[TASK INSTRUCTIONS] Please turn every line of the rows below into a JSON list of strings, one string per line, with blank lines left out. Leave the pictures out of your answer.

* START RECORDS *

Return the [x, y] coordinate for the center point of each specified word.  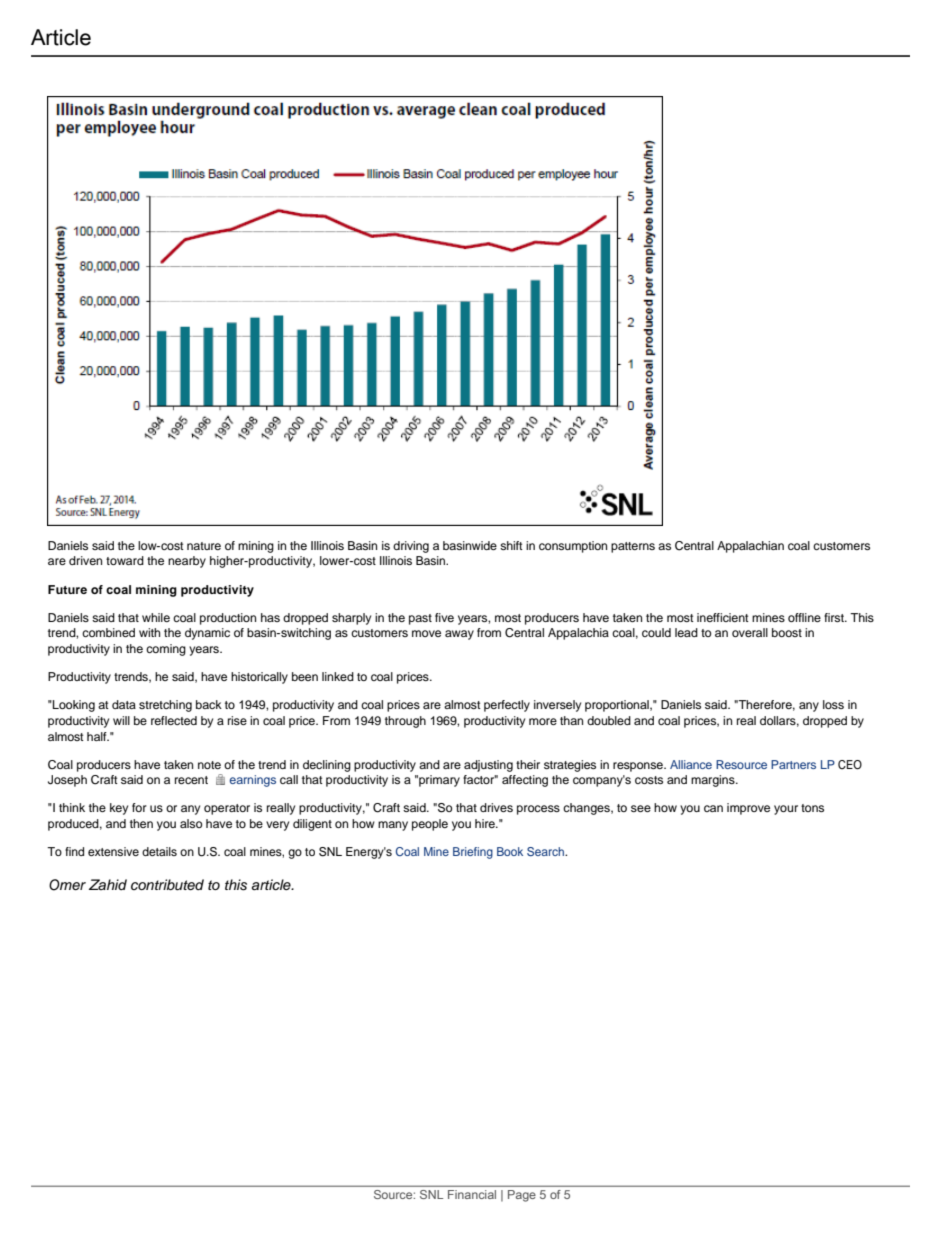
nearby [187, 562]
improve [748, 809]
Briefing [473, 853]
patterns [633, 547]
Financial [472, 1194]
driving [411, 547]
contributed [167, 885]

* END RECORDS *

[OUTPUT]
[
  "Return the [x, y] coordinate for the center point of each specified word.  ",
  "nearby [187, 562]",
  "improve [748, 809]",
  "Briefing [473, 853]",
  "patterns [633, 547]",
  "Financial [472, 1194]",
  "driving [411, 547]",
  "contributed [167, 885]"
]